▶ **Arbeitsanweisung**:
Gib den vorliegenden Text vollständig und wortgetreu als Zitat wieder.
=== Vorliegender Text ===
Ziel des ganzen ist oftmals die Anzahl der Tabellen nicht zu erhöhen und trotzdem im Objektmodel die objektorientierte Struktur zu erhalten. Meist wird es bei Daten gemacht welche im Sinne von OO aufgeteilt werden in zwei Klassen, jedoch immer als Paar auftreten.
Bsp oben: Eine Person *muss* eine Adresse haben. Aus Sicht der OO sind es aber zwei verschiedene Entitäten.
Auf Datenbankseite macht es Sinn die Daten in eine Tabelle zu legen um die Performance zu erhöhen (ein JOIN fällt weg).
=== Bereitgestellte Daten ===
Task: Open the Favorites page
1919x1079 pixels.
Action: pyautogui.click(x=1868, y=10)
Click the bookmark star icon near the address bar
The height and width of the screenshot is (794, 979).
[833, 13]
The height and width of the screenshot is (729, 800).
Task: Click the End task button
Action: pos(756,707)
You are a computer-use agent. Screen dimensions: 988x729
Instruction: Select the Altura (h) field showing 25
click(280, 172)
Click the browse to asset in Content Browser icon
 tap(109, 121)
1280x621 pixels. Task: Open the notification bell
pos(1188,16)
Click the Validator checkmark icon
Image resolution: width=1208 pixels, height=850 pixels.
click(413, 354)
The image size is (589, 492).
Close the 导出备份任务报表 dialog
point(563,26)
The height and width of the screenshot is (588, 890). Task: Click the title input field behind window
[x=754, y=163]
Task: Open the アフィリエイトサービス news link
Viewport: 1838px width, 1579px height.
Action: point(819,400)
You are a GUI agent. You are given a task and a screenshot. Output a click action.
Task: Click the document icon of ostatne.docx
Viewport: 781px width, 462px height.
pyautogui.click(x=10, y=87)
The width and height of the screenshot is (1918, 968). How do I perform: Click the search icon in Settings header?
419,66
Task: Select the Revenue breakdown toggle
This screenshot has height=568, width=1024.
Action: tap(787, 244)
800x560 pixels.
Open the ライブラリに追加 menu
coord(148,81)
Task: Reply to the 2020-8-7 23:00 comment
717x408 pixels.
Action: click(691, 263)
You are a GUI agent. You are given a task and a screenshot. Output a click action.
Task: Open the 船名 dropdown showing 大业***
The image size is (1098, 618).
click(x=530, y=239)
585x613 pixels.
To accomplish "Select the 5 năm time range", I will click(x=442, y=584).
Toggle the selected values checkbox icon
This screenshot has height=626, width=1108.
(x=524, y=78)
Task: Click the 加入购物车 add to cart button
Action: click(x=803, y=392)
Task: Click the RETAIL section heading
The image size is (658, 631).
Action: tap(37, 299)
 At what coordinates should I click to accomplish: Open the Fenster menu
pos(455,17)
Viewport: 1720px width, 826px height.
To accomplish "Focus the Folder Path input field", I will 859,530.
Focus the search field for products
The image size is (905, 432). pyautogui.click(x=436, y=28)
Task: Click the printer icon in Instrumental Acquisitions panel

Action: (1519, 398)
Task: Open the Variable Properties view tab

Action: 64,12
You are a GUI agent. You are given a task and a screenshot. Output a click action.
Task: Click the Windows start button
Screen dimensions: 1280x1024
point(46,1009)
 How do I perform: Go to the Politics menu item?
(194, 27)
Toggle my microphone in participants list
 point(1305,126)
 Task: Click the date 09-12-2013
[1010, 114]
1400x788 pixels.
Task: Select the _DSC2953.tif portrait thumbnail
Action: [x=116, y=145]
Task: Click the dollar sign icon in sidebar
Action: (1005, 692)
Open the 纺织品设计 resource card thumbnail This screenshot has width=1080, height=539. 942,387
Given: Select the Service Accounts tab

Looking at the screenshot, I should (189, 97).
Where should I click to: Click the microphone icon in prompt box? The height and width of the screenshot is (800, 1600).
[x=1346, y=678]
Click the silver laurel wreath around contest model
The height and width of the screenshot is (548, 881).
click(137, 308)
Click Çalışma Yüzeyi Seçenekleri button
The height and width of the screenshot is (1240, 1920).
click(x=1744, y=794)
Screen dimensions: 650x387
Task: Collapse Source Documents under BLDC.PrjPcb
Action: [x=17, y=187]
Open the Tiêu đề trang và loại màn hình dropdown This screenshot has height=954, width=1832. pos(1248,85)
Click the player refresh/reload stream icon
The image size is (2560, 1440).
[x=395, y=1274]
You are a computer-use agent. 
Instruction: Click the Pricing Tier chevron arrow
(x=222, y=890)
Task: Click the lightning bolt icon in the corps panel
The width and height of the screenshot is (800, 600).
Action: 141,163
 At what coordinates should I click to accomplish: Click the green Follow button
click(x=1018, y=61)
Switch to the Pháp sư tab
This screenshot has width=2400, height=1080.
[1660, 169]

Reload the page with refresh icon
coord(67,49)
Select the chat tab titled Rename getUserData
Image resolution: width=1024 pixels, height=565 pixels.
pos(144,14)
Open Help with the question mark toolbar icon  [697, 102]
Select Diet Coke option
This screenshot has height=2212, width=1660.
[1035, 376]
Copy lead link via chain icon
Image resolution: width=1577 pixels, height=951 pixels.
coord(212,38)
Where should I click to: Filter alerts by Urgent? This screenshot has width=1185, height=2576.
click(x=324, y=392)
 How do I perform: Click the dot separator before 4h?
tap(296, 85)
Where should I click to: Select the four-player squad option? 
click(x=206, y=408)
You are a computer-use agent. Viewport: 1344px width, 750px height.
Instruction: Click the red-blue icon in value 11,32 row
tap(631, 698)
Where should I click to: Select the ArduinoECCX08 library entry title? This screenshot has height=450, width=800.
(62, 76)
===
▶ **Schriftliche Antwort**:
Ziel des ganzen ist oftmals die Anzahl der Tabellen nicht zu erhöhen und trotzdem im Objektmodel die objektorientierte Struktur zu erhalten. Meist wird es bei Daten gemacht welche im Sinne von OO aufgeteilt werden in zwei Klassen, jedoch immer als Paar auftreten.
Bsp oben: Eine Person *muss* eine Adresse haben. Aus Sicht der OO sind es aber zwei verschiedene Entitäten.
Auf Datenbankseite macht es Sinn die Daten in eine Tabelle zu legen um die Performance zu erhöhen (ein JOIN fällt weg).